THE 189th luncheon meeting took place at the Swan Hotel, Alcester, on March 26.

The president welcomed Mr Ray Hobart and gave news of members; Mac was coping well at home and John Sivyer was in hospital with a suspected heart condition.

Three members had celebrated birthdays; Horace Jobson, Geoff Turner and an 80th for Reg Harris, who read Grace.

After the meal, the Loyal Toast and a short break the speaker, member John Puzey, spoke about 'The Manhattan Project.'

This referred to the first atomic bomb. He first became interested during a visit to New Mexico in May 2001 and when visiting the Los Alamos museum which featured the project, he realised the vast scale and cost involved.

For example, they used 14,000 tons of silver for the electro-magnets used in the separation plants.

He then gave the history of radioactivity from its first discovery in 1896 up to the work on fission by British, French and German scientists in 1939.

America was slow to act however, even after Pearl Harbour until Roosevelt convinced his top officials and then progress was rapid.

The project was given top priority regardless of cost and two enormous projects ran in parallel in spite of many unknowns.

In September 1942 Colonel Groves was appointed to take complete charge of the project.

Within a few days he had purchased 1,250 tons of rich uranium ore, approved the purchase of 52,000 acres of land for various plants and instructed a technical committee to get a decision within five days, and if there were two alternatives, to build both.

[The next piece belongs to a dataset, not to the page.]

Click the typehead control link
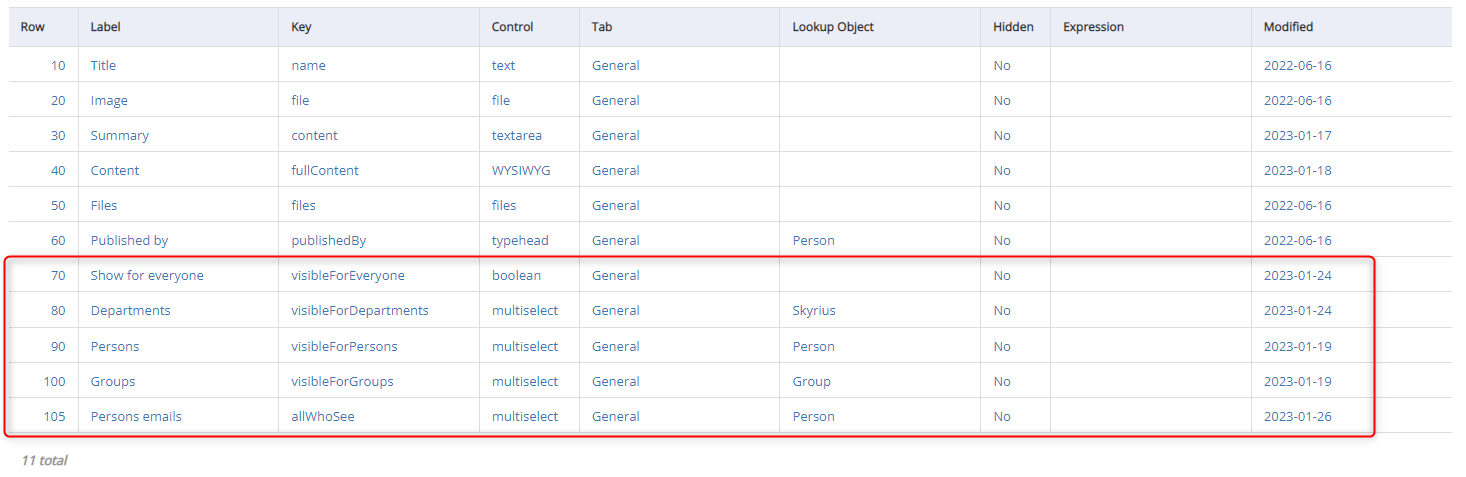The image size is (1466, 477). 520,240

John then described the process needed to produce pure U235 and the scale of operation.

The U235 type bomb was dropped on Hiroshima on August 6, 1945. The plutonium bomb was dropped on Nagasaki on August 9, 1945.

The cost to America was astronomical, about $2 billion ($26 million in today's money).

At the meeting today, the meal will be beef and the speaker, member Ken Dudley, will talk about 'Humour'.